Rite Aid has begun a leadership transition plan and an organizational restructuring to better align its structure with the company’s operations and to reduce costs.
As part of the leadership transition, John Standley will step down as chief executive officer. The board will commence a search process for a new CEO, and Standley will remain CEO until the appointment of his successor.
Rite Aid also announced additional management changes, each of which is effective immediately. Bryan Everett, chief operating officer of Rite Aid Stores, has been promoted to chief operating officer of the company, succeeding Kermit Crawford who is leaving the company. Matt Schroeder, chief accounting officer and treasurer, has been promoted to chief financial officer. Schroeder is succeeding Darren Karst who is leaving the company this spring after supporting a brief transition.

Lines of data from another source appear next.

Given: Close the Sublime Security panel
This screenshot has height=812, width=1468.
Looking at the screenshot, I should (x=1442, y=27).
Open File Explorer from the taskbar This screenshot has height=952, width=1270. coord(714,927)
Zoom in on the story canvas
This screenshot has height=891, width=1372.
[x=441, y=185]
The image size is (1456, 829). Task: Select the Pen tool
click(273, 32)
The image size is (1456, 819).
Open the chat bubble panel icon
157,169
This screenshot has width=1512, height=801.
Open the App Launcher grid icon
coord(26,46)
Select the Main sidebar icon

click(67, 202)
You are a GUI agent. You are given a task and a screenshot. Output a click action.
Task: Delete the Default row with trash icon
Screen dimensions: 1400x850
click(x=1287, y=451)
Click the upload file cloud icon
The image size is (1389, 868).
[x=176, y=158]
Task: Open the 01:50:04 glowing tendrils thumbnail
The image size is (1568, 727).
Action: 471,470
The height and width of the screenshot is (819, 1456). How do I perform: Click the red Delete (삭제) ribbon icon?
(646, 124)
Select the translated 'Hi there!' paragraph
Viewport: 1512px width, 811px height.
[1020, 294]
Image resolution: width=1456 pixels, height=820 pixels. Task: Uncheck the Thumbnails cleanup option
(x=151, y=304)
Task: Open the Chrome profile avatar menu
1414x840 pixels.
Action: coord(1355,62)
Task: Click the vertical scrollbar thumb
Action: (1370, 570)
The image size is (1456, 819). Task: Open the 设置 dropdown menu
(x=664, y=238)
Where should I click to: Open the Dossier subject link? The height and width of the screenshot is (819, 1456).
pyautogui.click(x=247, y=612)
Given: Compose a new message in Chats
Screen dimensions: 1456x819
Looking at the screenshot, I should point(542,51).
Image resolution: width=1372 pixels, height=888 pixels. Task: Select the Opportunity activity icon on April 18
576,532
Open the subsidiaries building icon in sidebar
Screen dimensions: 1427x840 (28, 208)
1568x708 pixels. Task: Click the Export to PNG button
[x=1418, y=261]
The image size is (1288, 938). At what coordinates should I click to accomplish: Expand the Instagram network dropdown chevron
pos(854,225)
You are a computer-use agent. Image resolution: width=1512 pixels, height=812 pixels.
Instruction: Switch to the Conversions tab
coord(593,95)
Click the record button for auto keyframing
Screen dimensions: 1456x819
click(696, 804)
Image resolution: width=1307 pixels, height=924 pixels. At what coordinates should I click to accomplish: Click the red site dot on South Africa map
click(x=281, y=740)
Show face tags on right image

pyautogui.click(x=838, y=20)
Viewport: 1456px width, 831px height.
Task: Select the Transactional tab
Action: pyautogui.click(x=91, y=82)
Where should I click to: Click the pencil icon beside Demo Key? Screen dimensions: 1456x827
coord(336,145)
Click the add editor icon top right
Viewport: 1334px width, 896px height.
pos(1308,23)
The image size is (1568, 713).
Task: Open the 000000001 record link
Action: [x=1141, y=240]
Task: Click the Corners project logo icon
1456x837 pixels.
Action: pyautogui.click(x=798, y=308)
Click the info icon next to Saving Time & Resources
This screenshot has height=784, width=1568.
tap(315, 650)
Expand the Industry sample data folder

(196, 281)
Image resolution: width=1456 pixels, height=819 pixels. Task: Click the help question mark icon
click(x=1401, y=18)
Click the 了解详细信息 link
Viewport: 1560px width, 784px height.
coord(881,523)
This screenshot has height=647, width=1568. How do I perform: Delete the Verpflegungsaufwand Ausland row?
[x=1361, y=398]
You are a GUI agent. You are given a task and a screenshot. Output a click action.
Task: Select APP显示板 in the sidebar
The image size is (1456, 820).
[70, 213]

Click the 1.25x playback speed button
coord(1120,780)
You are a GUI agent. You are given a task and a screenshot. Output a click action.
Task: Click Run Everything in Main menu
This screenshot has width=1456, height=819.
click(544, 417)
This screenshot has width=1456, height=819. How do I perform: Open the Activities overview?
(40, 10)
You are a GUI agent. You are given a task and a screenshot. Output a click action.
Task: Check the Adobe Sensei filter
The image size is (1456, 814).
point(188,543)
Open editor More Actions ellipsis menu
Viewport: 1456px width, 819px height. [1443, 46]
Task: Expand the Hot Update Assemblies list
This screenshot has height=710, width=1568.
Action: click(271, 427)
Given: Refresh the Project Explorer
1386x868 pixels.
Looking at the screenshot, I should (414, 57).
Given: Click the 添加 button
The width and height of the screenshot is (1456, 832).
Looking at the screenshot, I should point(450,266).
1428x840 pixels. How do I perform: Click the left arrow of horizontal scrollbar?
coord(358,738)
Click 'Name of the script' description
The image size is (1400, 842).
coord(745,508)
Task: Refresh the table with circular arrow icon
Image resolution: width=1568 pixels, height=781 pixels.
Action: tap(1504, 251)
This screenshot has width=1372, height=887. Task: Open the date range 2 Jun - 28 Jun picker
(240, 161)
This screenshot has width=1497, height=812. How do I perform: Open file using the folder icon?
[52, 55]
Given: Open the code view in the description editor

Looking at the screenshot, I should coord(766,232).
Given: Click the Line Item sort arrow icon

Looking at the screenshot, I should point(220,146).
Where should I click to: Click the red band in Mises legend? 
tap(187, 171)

In addition, Brian Hoover, group vice president and controller, has been promoted to chief accounting officer. Jocelyn Konrad, evp/pharmacy, has been promoted to evp/pharmacy and retail operations. Derek Griffith, evp/store operations, is leaving the company. Rite Aid said it also will consolidate additional senior leadership roles resulting in the elimination of certain positions.
The company also announced actions that will reduce managerial layers and consolidate roles across the organization, resulting in the elimination of approximately 400 full-time positions, or more than 20% of the corporate positions located at the company’s headquarters and across the field organization. Approximately two-thirds of the reductions will take place immediately with the balance by the end of fiscal 2020.
“Rite Aid’s board of directors is committed to more closely aligning the structure and leadership of the company with our present scale and today’s announcement is an important step in positioning Rite Aid for future success,” said Bruce Bodaken, chairman of Rite Aid’s board of directors. “These are difficult decisions and we recognize the implications they have for individuals across our organization. However, it is imperative we take action to reduce the cost of current operations and become a more efficient and profitable company.”